Grand Forks was like any other Midwestern city in 1965. It was a thriving, bustling community, rapidly expanding south along the river and the economy was good. The Grand Forks Air Base had been established in the late 1950's and sorties of B52's flew from the newly established Strategic Air Command which, only two years earlier, had also begun installing the Minuteman II Missile wing. The influx of military paychecks marked a boost to the local markets.

The first half of the decade in the United States had seen escalation of the cold war, the assassination of a young and vibrant President and the failed Bay of Pigs invasion. By 1965 the younger generation was learning to live with the threat of the Bomb. The only current invasion at the time was the British invasion which had secured a hold on the American music scene, although somewhere in Southeast Asia, a little country called Vietnam was leaking into the headlines because of a communist invasion from the north.

For most young Grand Forks men and women at the time, the escalating war was little more than a concern as they were more worried with being a failure in their chosen fields according to a national poll taken during the summer. The military draft had long been in effect since the Korean War but the influx of volunteers had minimized the need for this. The protests that were to become a major part of the second half of the decade were only marginally heard in songs like "Blowing in the Wind," sung by Peter, Paul and Mary and written by a young Minnesota man, Robert Zimmerman, better known as Bob Dylan.

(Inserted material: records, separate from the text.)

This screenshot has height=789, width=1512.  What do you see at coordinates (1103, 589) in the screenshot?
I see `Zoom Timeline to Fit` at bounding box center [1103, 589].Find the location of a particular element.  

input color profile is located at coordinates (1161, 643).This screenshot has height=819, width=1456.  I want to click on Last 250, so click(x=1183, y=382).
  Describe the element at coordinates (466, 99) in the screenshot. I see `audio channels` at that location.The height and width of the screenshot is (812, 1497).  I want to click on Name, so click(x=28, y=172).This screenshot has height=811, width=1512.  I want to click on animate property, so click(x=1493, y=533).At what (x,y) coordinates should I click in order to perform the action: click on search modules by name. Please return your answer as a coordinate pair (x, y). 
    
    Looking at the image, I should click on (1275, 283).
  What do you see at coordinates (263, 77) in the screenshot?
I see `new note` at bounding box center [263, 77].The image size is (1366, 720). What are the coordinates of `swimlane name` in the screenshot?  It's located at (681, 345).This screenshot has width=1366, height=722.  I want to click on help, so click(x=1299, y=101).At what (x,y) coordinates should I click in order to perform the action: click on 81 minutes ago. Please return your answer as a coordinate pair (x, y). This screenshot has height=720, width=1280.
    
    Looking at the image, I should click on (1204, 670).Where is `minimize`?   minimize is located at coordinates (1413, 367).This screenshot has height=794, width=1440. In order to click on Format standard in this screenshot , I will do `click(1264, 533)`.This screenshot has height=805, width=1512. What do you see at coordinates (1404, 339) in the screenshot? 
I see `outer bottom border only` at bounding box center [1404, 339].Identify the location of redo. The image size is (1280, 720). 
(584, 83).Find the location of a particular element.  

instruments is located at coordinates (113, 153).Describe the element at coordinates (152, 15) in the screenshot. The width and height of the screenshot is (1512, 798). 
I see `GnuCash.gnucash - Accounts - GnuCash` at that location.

Another young man wrote a letter home, "Yesterday was the first time I saw anyone get killed and that was my buddy, Louis Fritz." He wrote further that he was going out as point-man on a patrol to an area where a group of Marines had been wiped out in an ambush and he stated, "It gets kind of hairy." but to calm the concerns of his family, he quickly added, "Naw, it isn’t that bad." On this date, 18-year-old, Bobby Swanson died from wounds he received near Da Nang, South Vietnam and became the first Grand Forks casualty of the war. To his family, friends and classmates, that little known war in Vietnam took on a new meaning—it had a face.

By Jim Davis

The Bismarck Tribune, October 27, 1965.